Une escalade financière qui scandalise l’Amérique
La facture de la confrontation avec l’Iran ne cesse de grimper, et la colère gronde à Washington. Le secrétaire américain à la Défense, Pete Hegseth, a admis mardi devant une commission sénatoriale que le coût de la guerre atteindra 37,5 milliards de dollars d’ici fin septembre.
Cette somme représente une explosion de près de 30 % par rapport aux prévisions précédentes, fixées à 29 milliards. Une dérive budgétaire intenable pour une opinion publique américaine déjà exsangue, qui contemple avec amertume l’envolée des dépenses militaires pendant que le citoyen lambda subit la crise.
La confrontation au Sénat : bras de fer autour des fonds cachés
Devant les parlementaires, Pete Hegseth et le chef d’état-major, le général Dan Caine, sont venus défendre tambour battant la demande de l’administration Trump : une rallonge budgétaire urgente de 67 milliards de dollars pour le Pentagone. Une exigence perçue comme une provocation pure et simple.
- La charge de Jeanne Shaheen : La sénatrice démocrate a pointé du doigt un paradoxe insoutenable. Pourquoi exiger de nouveaux sacrifices du contribuable alors que le Pentagone dispose encore de 75 milliards de dollars non dépensés ?
- La justification de l’exécutif : Pressé de questions, le secrétaire à la Défense a concédé que ces réserves avaient été réaffectées à d’autres marottes présidentielles, telles que le projet de bouclier antimissile du Dôme d’or et divers investissements massifs dans l’armement.

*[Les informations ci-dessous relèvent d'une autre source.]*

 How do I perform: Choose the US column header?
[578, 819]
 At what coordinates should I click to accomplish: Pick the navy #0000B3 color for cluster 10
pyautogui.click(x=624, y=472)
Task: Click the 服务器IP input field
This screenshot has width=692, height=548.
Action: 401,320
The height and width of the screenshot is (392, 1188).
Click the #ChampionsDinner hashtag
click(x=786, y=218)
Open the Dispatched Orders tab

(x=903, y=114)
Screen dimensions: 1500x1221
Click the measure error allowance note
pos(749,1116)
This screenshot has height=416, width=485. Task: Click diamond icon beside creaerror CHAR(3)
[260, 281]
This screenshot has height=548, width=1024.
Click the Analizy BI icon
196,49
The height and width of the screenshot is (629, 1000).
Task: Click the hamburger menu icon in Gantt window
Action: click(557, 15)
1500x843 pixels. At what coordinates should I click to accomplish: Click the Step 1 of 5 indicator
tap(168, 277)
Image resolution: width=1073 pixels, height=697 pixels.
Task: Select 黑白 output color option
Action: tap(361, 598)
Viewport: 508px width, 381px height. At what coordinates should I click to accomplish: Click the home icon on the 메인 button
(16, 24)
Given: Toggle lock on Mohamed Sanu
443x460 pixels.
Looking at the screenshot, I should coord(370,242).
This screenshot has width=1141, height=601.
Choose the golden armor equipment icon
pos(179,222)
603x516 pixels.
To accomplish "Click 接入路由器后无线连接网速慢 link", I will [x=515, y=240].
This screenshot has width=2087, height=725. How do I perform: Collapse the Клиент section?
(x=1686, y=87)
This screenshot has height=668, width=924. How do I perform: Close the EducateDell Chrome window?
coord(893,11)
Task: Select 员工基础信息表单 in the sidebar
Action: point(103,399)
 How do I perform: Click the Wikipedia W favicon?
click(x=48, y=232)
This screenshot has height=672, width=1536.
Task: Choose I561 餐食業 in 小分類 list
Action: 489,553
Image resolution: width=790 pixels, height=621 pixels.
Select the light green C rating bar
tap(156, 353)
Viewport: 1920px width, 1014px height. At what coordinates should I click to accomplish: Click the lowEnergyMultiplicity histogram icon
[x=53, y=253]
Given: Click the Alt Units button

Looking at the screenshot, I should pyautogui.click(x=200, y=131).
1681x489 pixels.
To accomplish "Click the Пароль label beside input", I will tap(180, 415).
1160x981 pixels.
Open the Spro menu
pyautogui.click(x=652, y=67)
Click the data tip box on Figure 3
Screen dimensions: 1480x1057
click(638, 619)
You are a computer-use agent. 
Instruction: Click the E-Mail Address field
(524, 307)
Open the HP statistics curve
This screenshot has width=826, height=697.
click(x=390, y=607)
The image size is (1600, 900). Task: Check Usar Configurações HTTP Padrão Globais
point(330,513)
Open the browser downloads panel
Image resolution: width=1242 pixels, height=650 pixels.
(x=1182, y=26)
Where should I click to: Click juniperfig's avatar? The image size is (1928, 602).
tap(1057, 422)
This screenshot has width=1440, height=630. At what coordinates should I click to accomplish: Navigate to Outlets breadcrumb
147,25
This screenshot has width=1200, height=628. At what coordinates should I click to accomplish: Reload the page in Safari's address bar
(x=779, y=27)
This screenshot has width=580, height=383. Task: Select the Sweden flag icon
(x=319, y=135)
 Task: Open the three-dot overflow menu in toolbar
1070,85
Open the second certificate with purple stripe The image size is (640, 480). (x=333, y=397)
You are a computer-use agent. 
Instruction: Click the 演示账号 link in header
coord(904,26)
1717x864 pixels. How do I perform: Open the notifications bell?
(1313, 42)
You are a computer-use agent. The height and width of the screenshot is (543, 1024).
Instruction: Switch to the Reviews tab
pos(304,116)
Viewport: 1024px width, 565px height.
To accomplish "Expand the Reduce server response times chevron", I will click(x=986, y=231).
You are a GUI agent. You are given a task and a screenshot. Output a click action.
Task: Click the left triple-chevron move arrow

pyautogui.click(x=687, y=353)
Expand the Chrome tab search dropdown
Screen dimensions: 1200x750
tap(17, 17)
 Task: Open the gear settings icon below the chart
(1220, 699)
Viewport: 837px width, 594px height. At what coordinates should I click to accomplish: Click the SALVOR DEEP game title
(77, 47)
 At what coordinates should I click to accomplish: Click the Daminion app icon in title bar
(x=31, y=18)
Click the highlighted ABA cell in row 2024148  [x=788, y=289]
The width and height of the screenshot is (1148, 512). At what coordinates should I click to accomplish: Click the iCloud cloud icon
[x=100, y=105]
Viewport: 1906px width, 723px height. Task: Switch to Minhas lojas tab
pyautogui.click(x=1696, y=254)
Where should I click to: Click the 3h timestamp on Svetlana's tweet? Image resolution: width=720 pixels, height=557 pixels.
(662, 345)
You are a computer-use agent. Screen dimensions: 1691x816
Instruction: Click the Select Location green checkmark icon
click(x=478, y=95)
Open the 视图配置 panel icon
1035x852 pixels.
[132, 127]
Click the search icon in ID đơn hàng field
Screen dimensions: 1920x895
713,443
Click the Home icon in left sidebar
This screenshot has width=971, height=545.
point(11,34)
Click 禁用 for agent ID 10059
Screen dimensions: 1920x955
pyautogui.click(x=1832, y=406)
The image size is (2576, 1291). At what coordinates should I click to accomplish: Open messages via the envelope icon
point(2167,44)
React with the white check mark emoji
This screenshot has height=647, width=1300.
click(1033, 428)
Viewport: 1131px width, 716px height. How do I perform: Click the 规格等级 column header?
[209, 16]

- Le coût caché de la reconstruction : Fait aggravant, les milliards réclamés n’intègrent même pas la facture pharamineuse de la reconstruction des bases militaires américaines endommagées au Moyen-Orient.
- Le cri de colère des Américains : « Cela ne sert à rien, le peuple souffre au nom d’une guerre dont il ne retire aucun bénéfice. » Un sentiment d’abandon total partagé par une partie de la classe politique.
Flou stratégique et menaces sur le détroit d’Ormuz
Au-delà de l’hémorragie financière, c’est le vide stratégique de la Maison-Blanche qui inquiète profondément les élus, toutes tendances confondues.
Le sénateur républicain John Kennedy a exigé un discours de vérité et des réponses limpides face à l’enlisement, interrogeant l’état-major sur les conséquences d’un éventuel retrait américain du détroit d’Ormuz.
Face à ces interpellations cruciales, Pete Hegseth et le général Caine sont restés muets, incapables de garantir si l’Iran finira par imposer un droit de passage asphyxiant aux navires marchands internationaux.
Entre un peuple asphyxié par la crise, des comptes publics saignés à blanc et une stratégie militaire au point mort, les tensions atteignent un paroxysme inédit à Washington. La pression est désormais maximale sur l’administration Trump, sommée de justifier l’injustifiable.